Multithreaded performance (with Rust) - multithreading

I have been running the following experiment to test multi-threaded performance in Rust.
The below piece of code basically does the following :
STEP 1: Generate 50 million random (key, value) pairs on the main thread.
STEP 2: Process the 50 million pairs by inserting them in a HashMap. This processing step is repeated simultaneously over count threads. Every thread has it's own HashMap.
use rand::Rng;
use std::sync::Arc;
use std::thread;
use std::collections::HashMap;
use std::time::Instant;
fn generate_values(count: usize) -> Vec<([u8; 3], u8)>{
let mut generator = rand::thread_rng();
let mut values = Vec::new();
for _ in 0..count {
let key = generator.gen::<[u8; 3]>();
let value = generator.gen::<u8>();
values.push((key, value));
}
values
}
fn process_values(values: &Arc<Vec<([u8; 3], u8)>>, count: usize) {
let mut handles = Vec::new();
for _ in 0..count {
let values = Arc::clone(values);
handles.push(thread::spawn(move || {
let mut map = HashMap::new();
for (key, value) in values.iter() {
map.insert(key, value);
}
}));
}
for handle in handles {
handle.join().unwrap();
}
}
fn main() {
let values = Arc::new(generate_values(50000000));
println!("processing values...");
for count in 1..=16 {
let start = Instant::now();
process_values(&values, count);
println!("processing values, repeated over {} thread(s), took {:?}", count, start.elapsed());
}
}
I am running the code on a dedicated server with one AMD Ryzen 7 3700X 8-Core processor and 64 GB of RAM, running Ubuntu 20.04. Nothing else is running on the server.

Task statement →
Answer these from the Rust multithreading post:
1. How many random (key, value) pairs are generated on the main thread?
2. Which processor does the server have?
3. Which operating system does the server run?

Source data →

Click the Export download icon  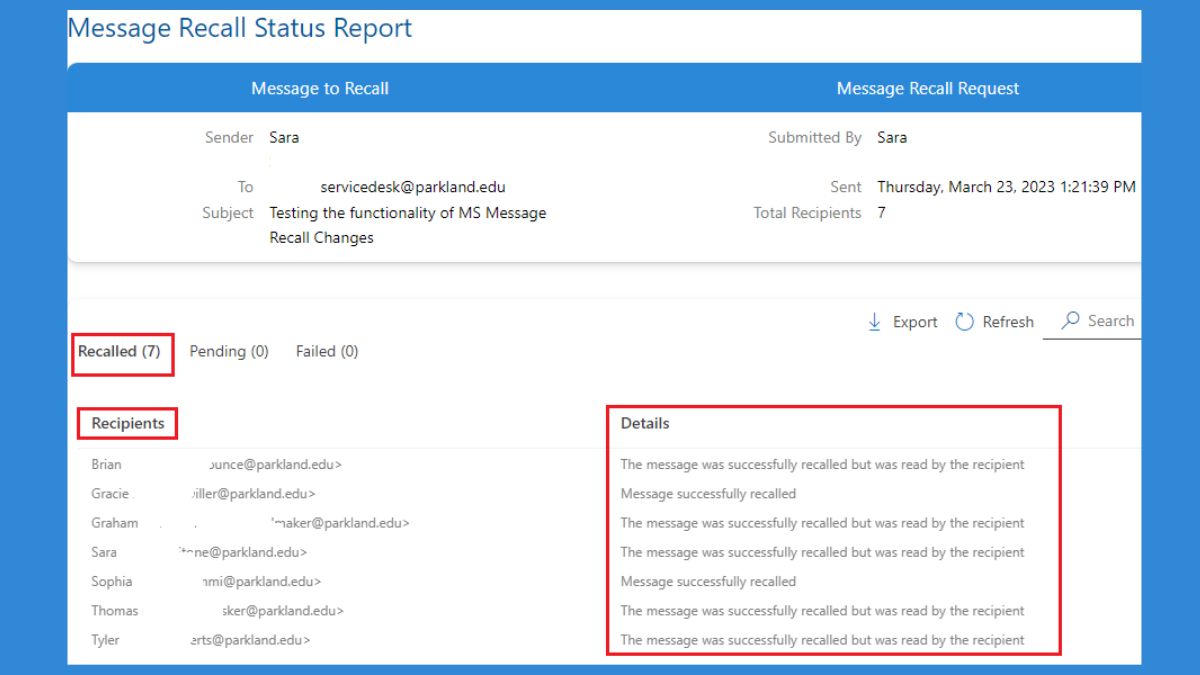click(875, 321)
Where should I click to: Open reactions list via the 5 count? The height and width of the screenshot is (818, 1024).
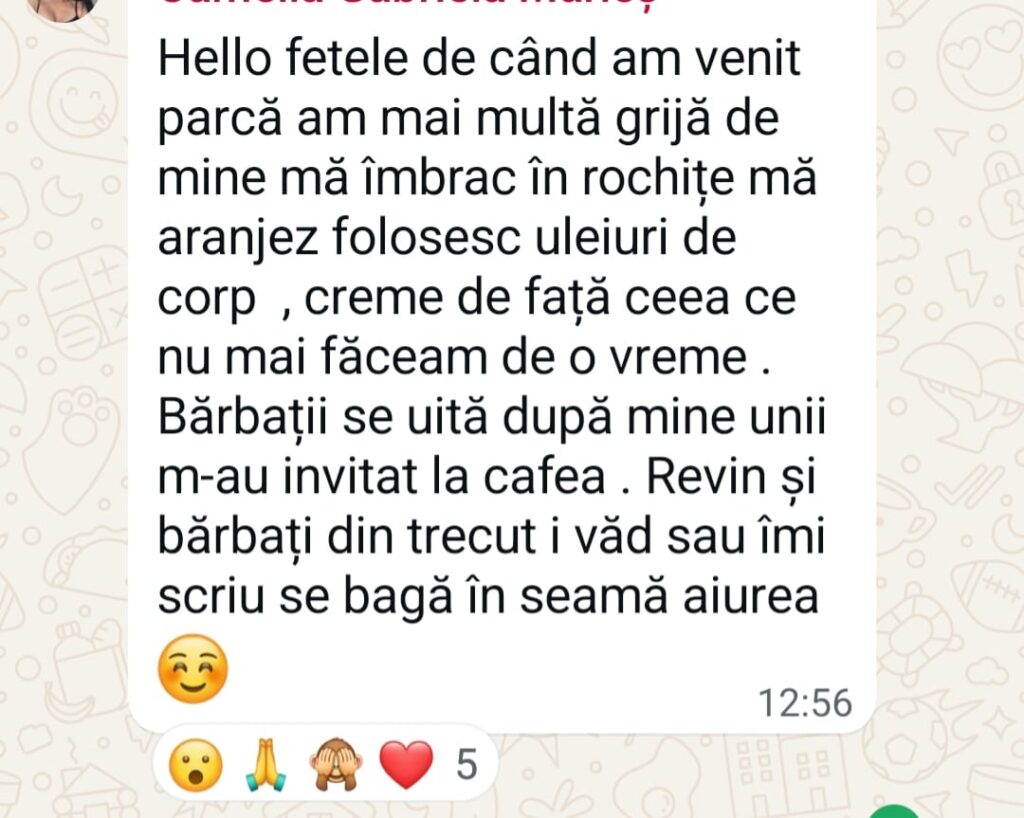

Result below →
1. 50 million
2. One AMD Ryzen 7 3700X 8-Core processor
3. Ubuntu 20.04